At first thought, child online protection appears to be a relatively straightforward problem to crack. Initially because it is universally agreed that children deserve extraordinary protection from the ills and vices of life. But on closer examination, protecting children is a painstakingly difficult task to achieve – a look at the monstrous efforts employed by UNICEF and the other innumerable child protection agencies on the planet only begins to scratch at the surface of the issue.
Cyberspace is a new layer on top of which the decades of past work has to be adapted, integrated and often reworked completely. The greatest differentiator is the amplification of mental threats. While the consequences of physical violence are likely to include psychological trauma, there is an erroneous perception that because cyberspace presents lower risks to the physical, the mental dangers are somehow lessened. I would argue that perhaps the opposite is true. The digital landscape is home to all kinds of content and social interaction, much of which can be particularly harmful to children.

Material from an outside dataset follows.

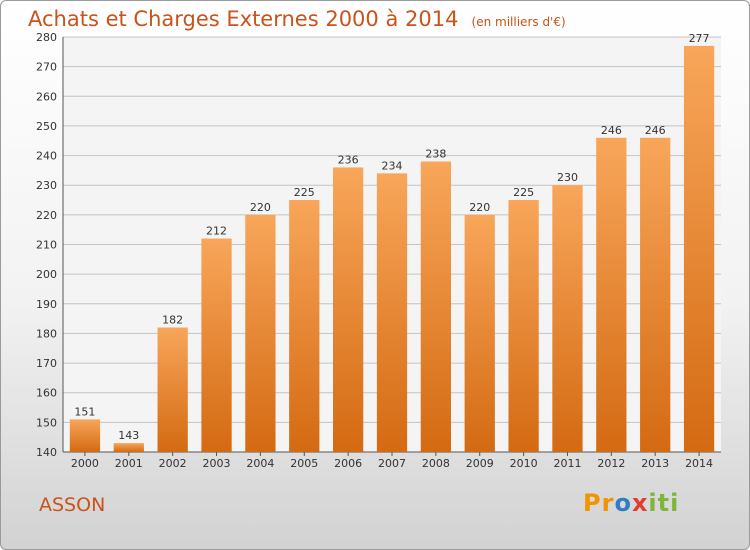  What do you see at coordinates (46, 186) in the screenshot?
I see `y-tick-label: 230` at bounding box center [46, 186].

Child protection measures have been implemented in many aspects of modern life – watershed hours for broadcasters, strict regulation for advertisers (television, radio and print), age classification for film and video games, even the labeling of explicit lyrics on music. Yet cyberspace has developed unimpeded by similar restrictions and today the debate on imposing these same controls is divisive to say the least.
The predominant question is where does the responsibility (and ultimately the liability) lie? The broader consensus –or rather the status quo– is that it lies with parents and guardians. Internet companies and service providers have been reticent to don the liability cloak, with most arguments invoking the shield of freedom of information (and from manipulation). The reality is that such positions are simply not tenable in the modern world. While a decade ago the internet was just shedding its beta skin, we are today in fully-fledged commercial and ubiquitous availability. Social media, smart devices, connected gaming consoles, and apps; apps everywhere. Most parents are a digital generation behind their own teenagers, and are struggling to understand the potential threats, let alone successfully apply parental control solutions. Exposure to strangers, privacy violations, aggressive marketing, cyber-bullying – the list of dangers is growing in cyberspace and across platforms.
ISPs, MNOs and other internet companies are tentatively tackling the issue with codes of conduct, self-regulation and pledges of significant investment in content blocking and filtering at the network level. Many are offering free tools to parents, most based on technology developed by internet security companies. But is this enough? The shortcomings of a technology-only approach, whether it is blocking or surveillance based, have been well documented by child protection organizations and deemed to be insufficient. An ideal solution might combine the best of education and technology. The toughest part however is getting that mix right. To do this, it will be imperative to expose the weaknesses in current technology, ramp up parental education to a national level, develop much better tools and regulate the role of network level players. Short of this, it may be very difficult to achieve anything noteworthy at all.